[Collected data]

========================================

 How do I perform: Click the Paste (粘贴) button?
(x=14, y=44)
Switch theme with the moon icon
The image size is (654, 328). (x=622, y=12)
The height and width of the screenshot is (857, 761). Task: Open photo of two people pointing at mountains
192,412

========================================

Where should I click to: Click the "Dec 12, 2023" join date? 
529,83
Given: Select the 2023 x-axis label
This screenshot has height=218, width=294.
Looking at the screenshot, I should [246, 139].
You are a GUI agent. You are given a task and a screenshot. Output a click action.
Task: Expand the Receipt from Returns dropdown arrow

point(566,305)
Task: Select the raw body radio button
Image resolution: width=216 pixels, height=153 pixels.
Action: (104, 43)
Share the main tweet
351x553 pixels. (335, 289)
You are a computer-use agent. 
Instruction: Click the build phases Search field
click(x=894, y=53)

========================================

EXERCISE DESCRIPTION -
How many of the lines in the data above carry the word "agent"? Say the number and nothing else.

EXERCISE RESULT -
2